Erklärtes Ziel A: Gib die Einträge von der Zeile mit „750x469 pixels. How“ bis zum Ende der Einträge erneut wieder und tausche dabei „orange“ gegen „green“ aus, ohne sonst etwas zu ändern. Lass die Bilder in deiner Antwort weg.

Bereitgestellter Text:
------------------------------------------------------------------------

Anlaßfall zu VfSlg. 9755/1983

Leitsatz

Tir. Landesabgabenordnung 1963; Rechtsverletzung im Anlaßfall nach Feststellung der Verfassungswidrigkeit des §153 Abs2 und 3

Spruch

Der Bescheid wird aufgehoben.

Begründung

Entscheidungsgründe:

1.1. Der Bf. führt in St. J i. T einen Spar-Markt. Nach einer ersten Getränke- und Speiseeissteuernachschau über den Zeitraum vom 1. Jänner 1970 bis zum 31. Dezember 1975 schrieb der Bürgermeister dem Bf. mit Abgabenbescheid vom 28. Jänner 1976 an Getränke- und Speiseeissteuernachforderung samt Säumniszuschlägen einen Betrag von 361596 S zur Zahlung vor. Dagegen erhob der Bf. Berufung; im Zuge des Berufungsverfahrens begehrte er eine Gutschrift von 303903,29 S. Den abweislichen Berufungsbescheid des Gemeindevorstandes vom 9. Dezember 1976 hob die Tir. Landesregierung als Aufsichtsbehörde mit Bescheid vom 17. Jänner 1977 auf und verwies die Angelegenheit zur neuerlichen Entscheidung an den Gemeindevorstand zurück.

------------------------------------------------------------------------

Bereitgestelltes Material:

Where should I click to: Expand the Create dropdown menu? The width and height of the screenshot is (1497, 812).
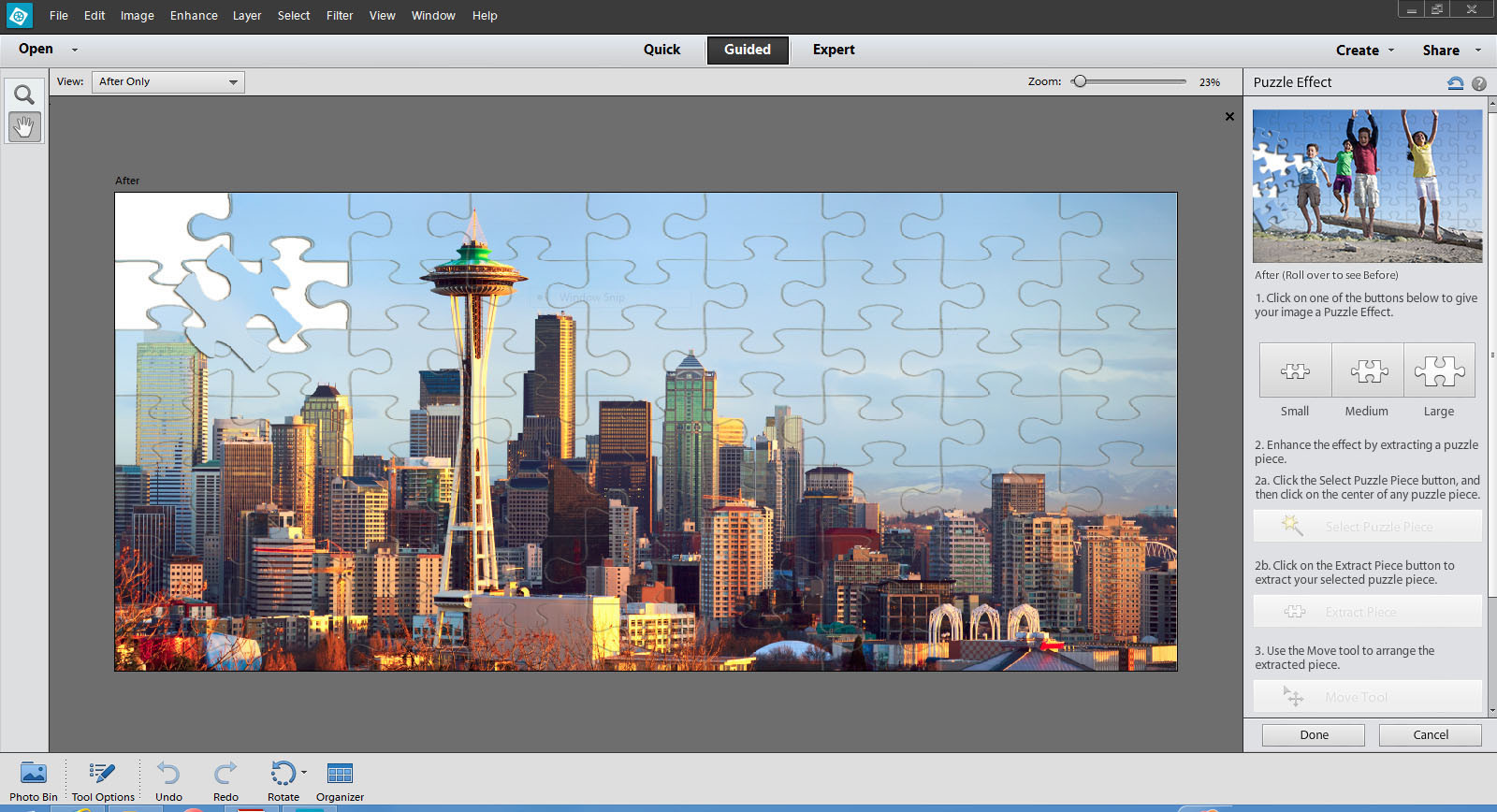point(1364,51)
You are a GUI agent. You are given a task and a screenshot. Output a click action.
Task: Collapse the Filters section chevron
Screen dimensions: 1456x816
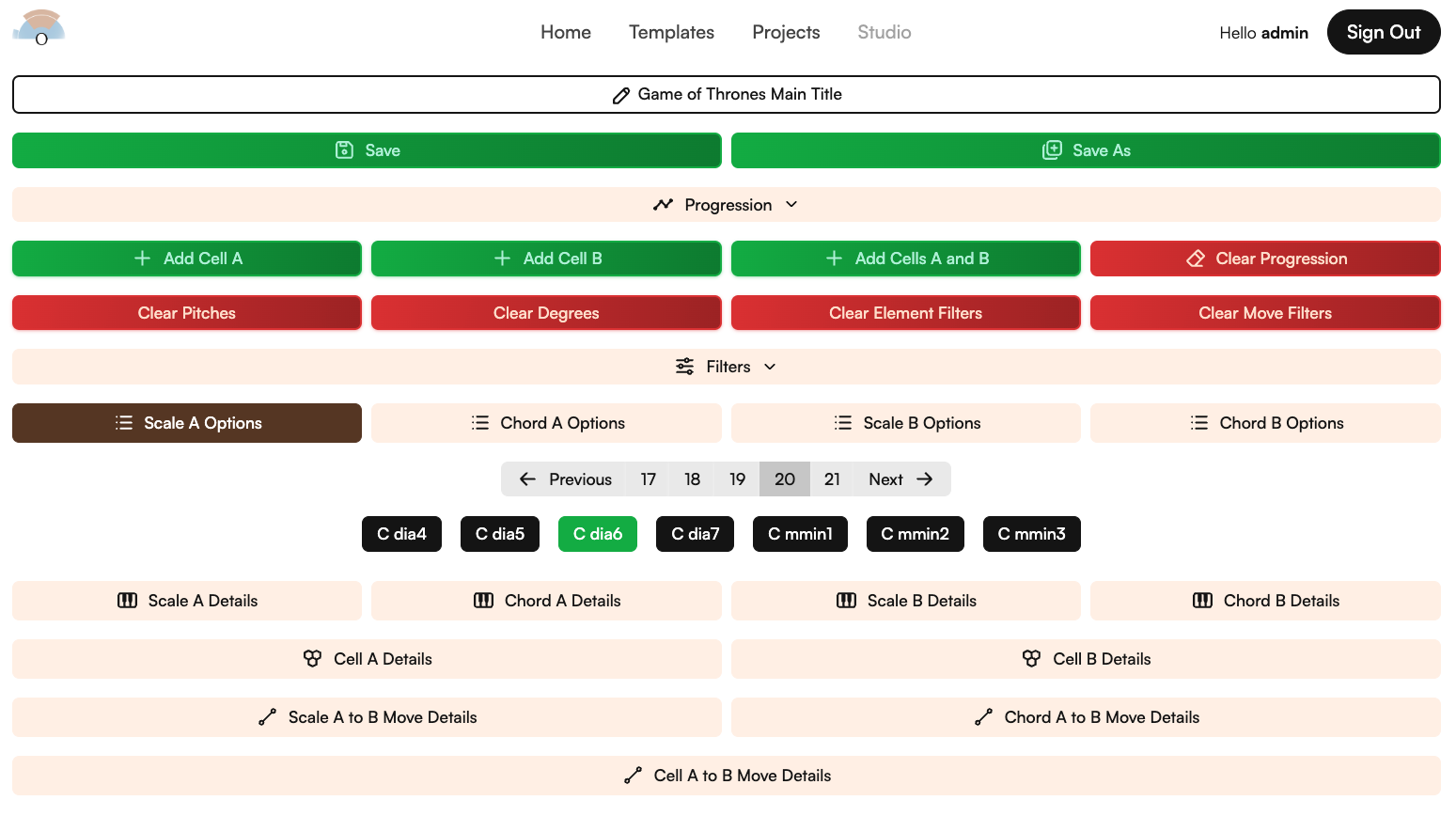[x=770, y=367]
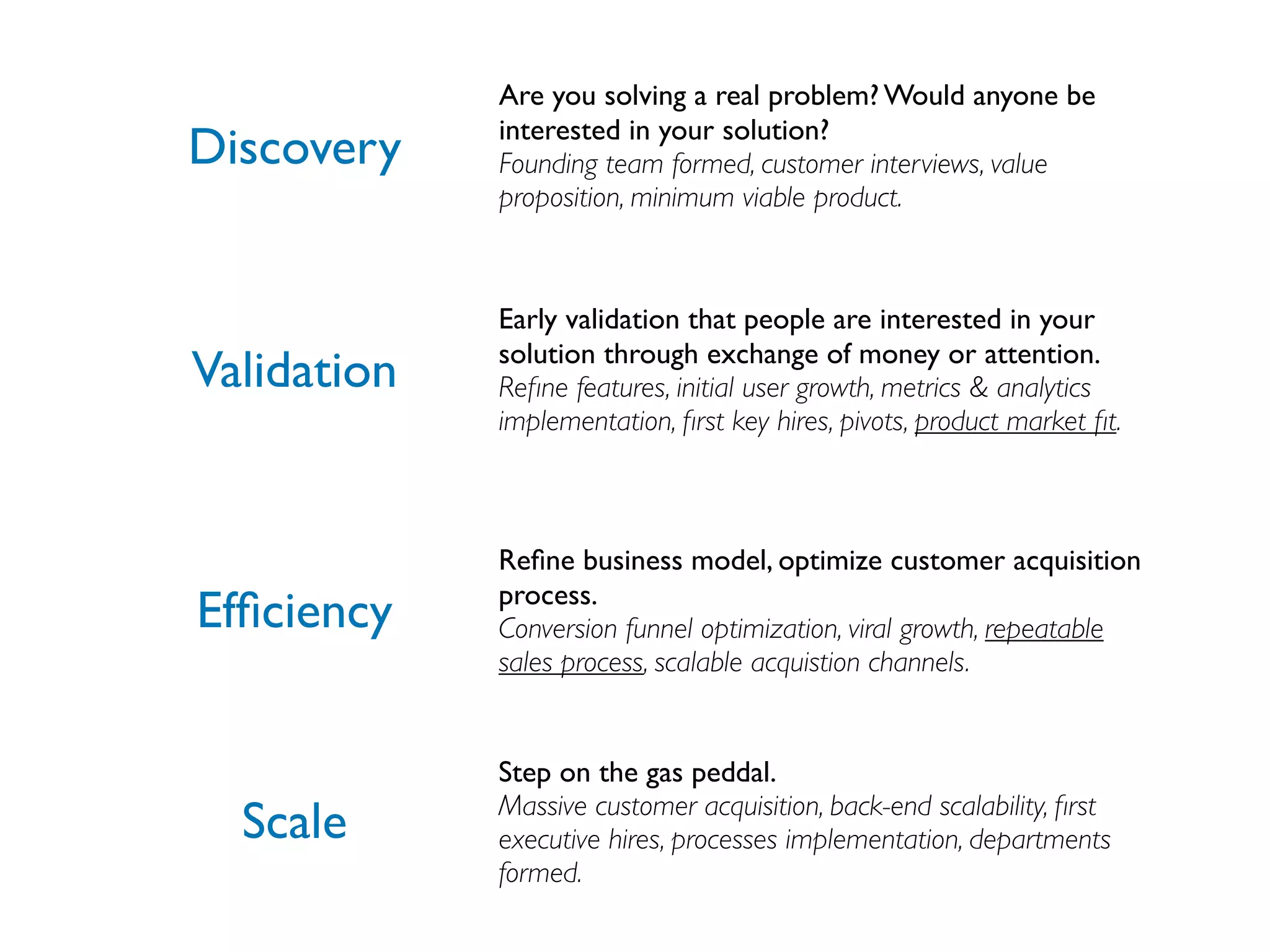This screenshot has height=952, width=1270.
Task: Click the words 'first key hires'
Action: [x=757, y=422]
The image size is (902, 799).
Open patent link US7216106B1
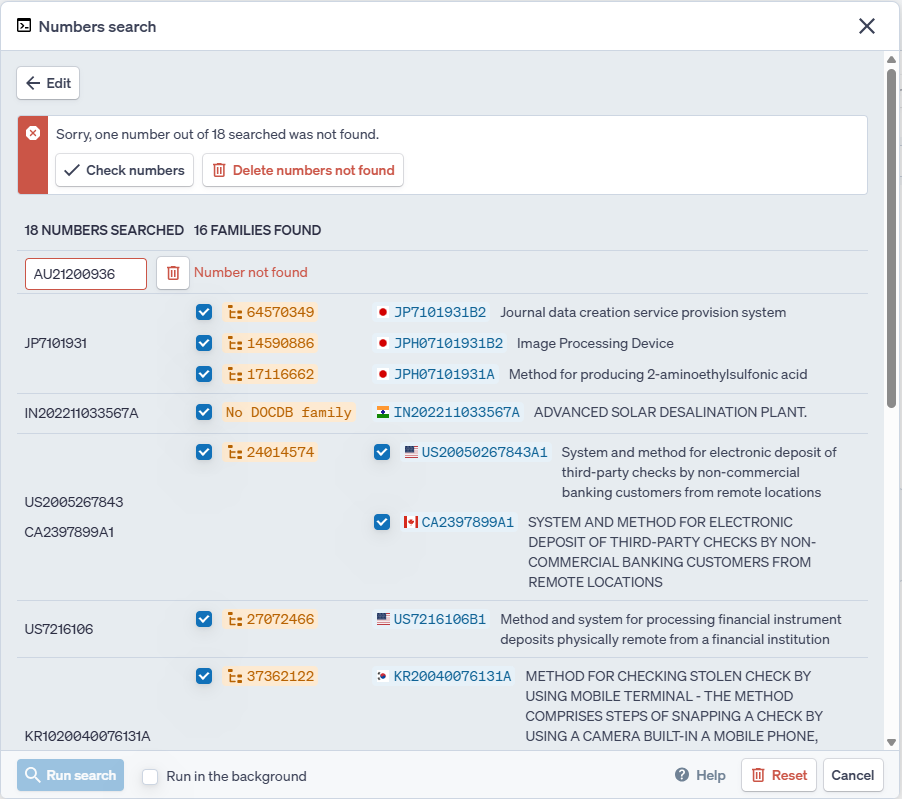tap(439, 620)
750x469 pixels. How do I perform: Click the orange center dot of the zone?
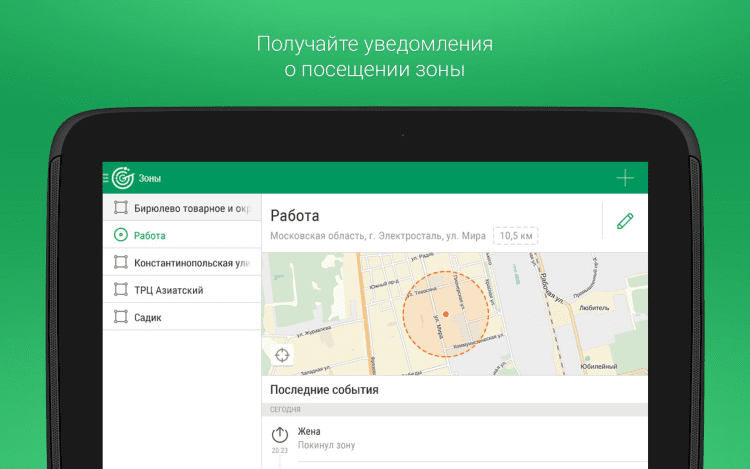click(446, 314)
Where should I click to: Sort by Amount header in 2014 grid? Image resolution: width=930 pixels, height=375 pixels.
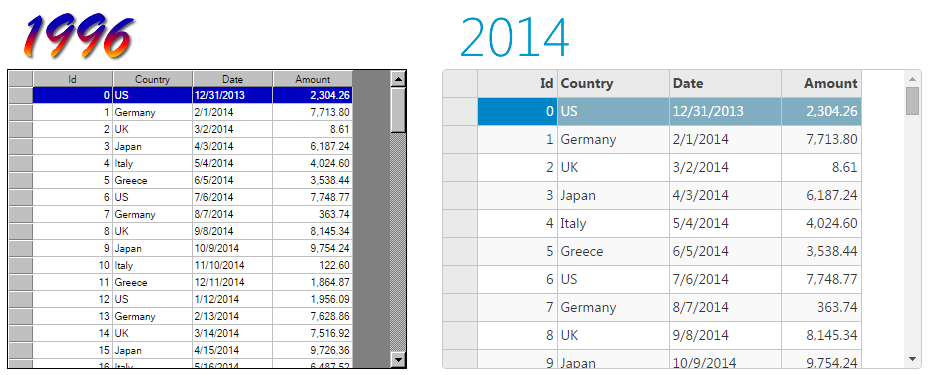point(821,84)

------------------------------------------------------------------------

Erklärtes Ziel B: Wiederhole aus dem bereitgestellten Text wortgetreu die Passage von „Anlaßfall zu VfSlg.“ bis „Bescheid wird aufgehoben.“.

Endgültige Antwort A:
750x469 pixels. How do I perform: Click the green center dot of the zone?
click(446, 314)
Where should I click to: Sort by Amount header in 2014 grid? Image resolution: width=930 pixels, height=375 pixels.
point(821,84)

Endgültige Antwort B:
Anlaßfall zu VfSlg. 9755/1983

Leitsatz

Tir. Landesabgabenordnung 1963; Rechtsverletzung im Anlaßfall nach Feststellung der Verfassungswidrigkeit des §153 Abs2 und 3

Spruch

Der Bescheid wird aufgehoben.